Edito 2020-21

Friedrich Hölderlin, philosophe allemand du début du 19ème siècle, s’interrogeait : « Pourquoi faut-il encore des poètes en temps de détresse ? » Cette détresse à laquelle il fait référence n’est plus tout à fait la nôtre et pourtant son questionnement résonne à mes oreilles en ces temps difficiles.

Oui des poètes. Oui des artistes. Oui des lieux de culture. Oui des rassemblements de masse. Pour partager. Pour communier. Pour se rappeler notre humanité.

Pourquoi le poète ? parce qu’en réajustant le sens et le sensible, en auscultant d’innommables passions, le poète traverse les identités, les frontières et les fondations, et il rend partageable la coprésence à autrui.

Il est donc inévitable, indispensable qu’on aille chercher le poète quand l’humanité s’écroule, et qu’on lui demande à lui, tout simplement de recommencer. Car sans lui, il n’y aura plus de « toucher intérieur » partageable, il n’y aura plus d’humanité.

Ceci est extrait du discours de la philosophe Julia Kristeva au Théâtre de La Colline à Paris en novembre 2016, celle-ci est invitée à répondre à la question de Hölderlin, adaptée à un autre présent. Cette idée d’un « toucher intérieur » provoqué par la rencontre avec la poésie me bouleverse. Si les contacts physiques sont proscrits dans notre monde d’après, cette connexion à l’intériorité ne doit pas disparaitre.

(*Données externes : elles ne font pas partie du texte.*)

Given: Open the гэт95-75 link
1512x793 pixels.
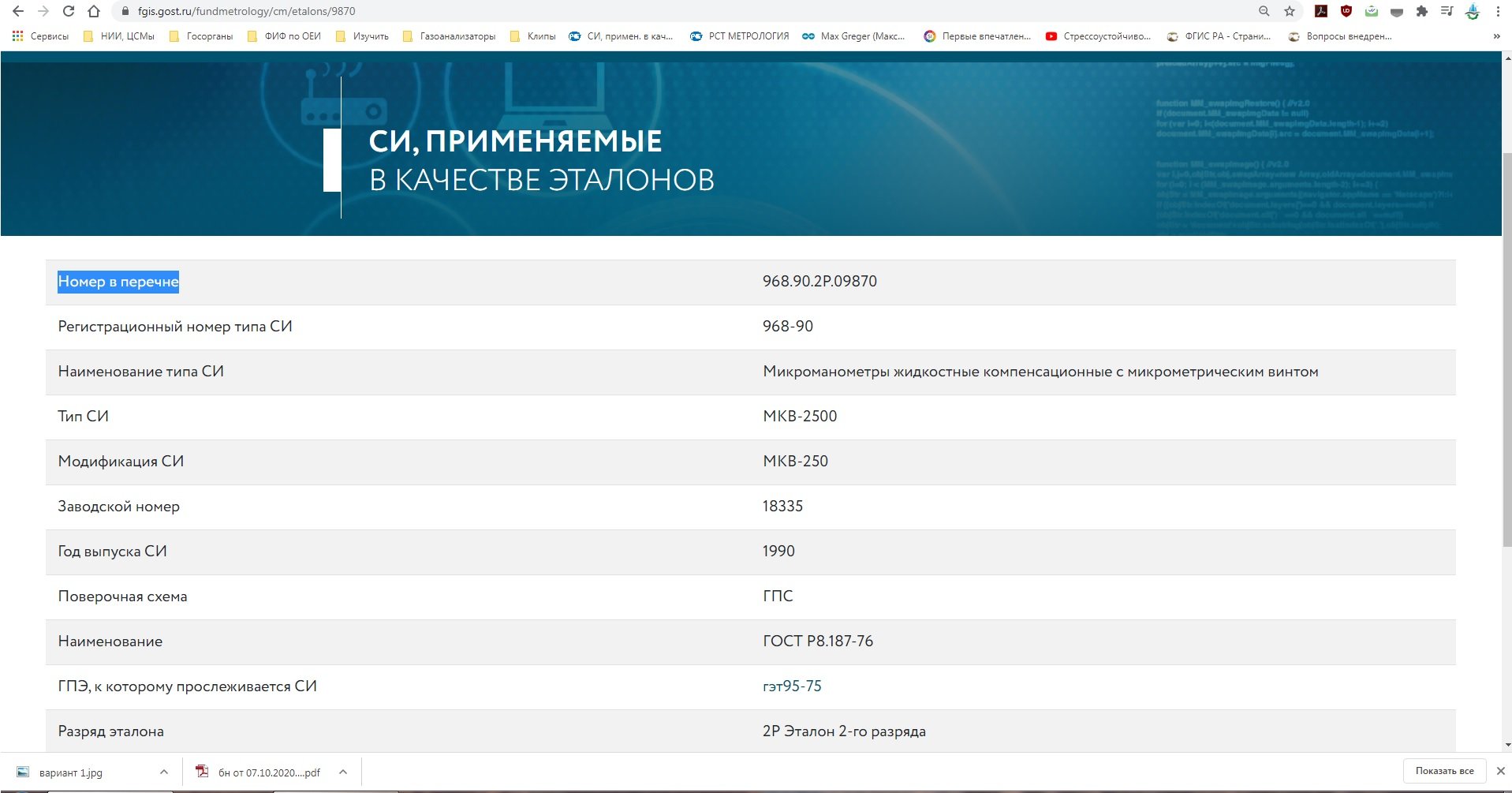Looking at the screenshot, I should (792, 686).
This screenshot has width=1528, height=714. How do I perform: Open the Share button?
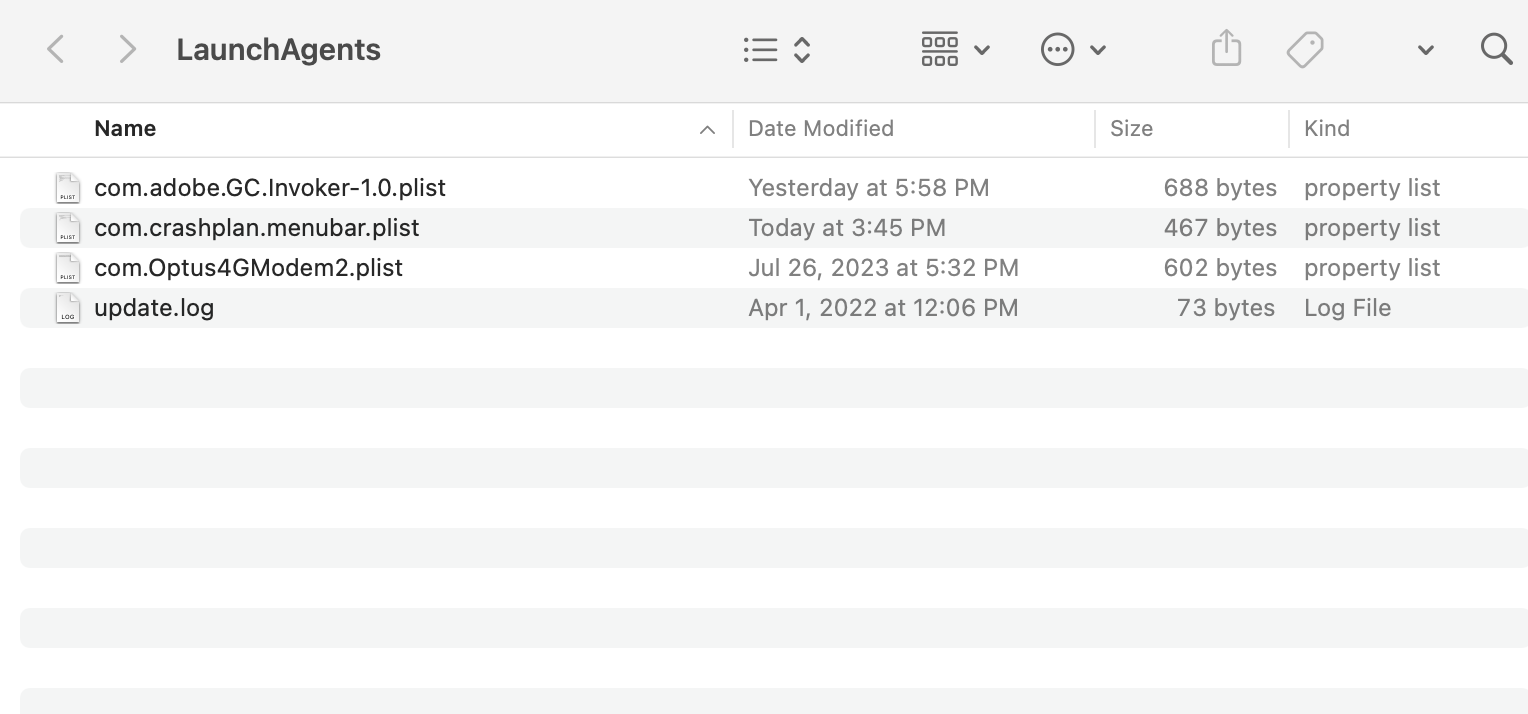(x=1226, y=49)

Le Théâtre de la Vie vous ouvrira ses portes en tenant compte des mesures sanitaires et il continuera à vous rassembler, poètes que vous êtes, humains que nous sommes, pour redéployer cette pratique en apparence inutile, quasi invisible dans le champs politique de cette crise exceptionnelle, mais qui, si l’on en croit Hölderlin, « fonde ce qui demeure ». Ce qui demeure, les artistes le fondent. Ce qui demeure c’est la pensée créative vivante qui le fonde.

Je vous souhaite malgré tout une très belle saison théâtrale 2020/2021.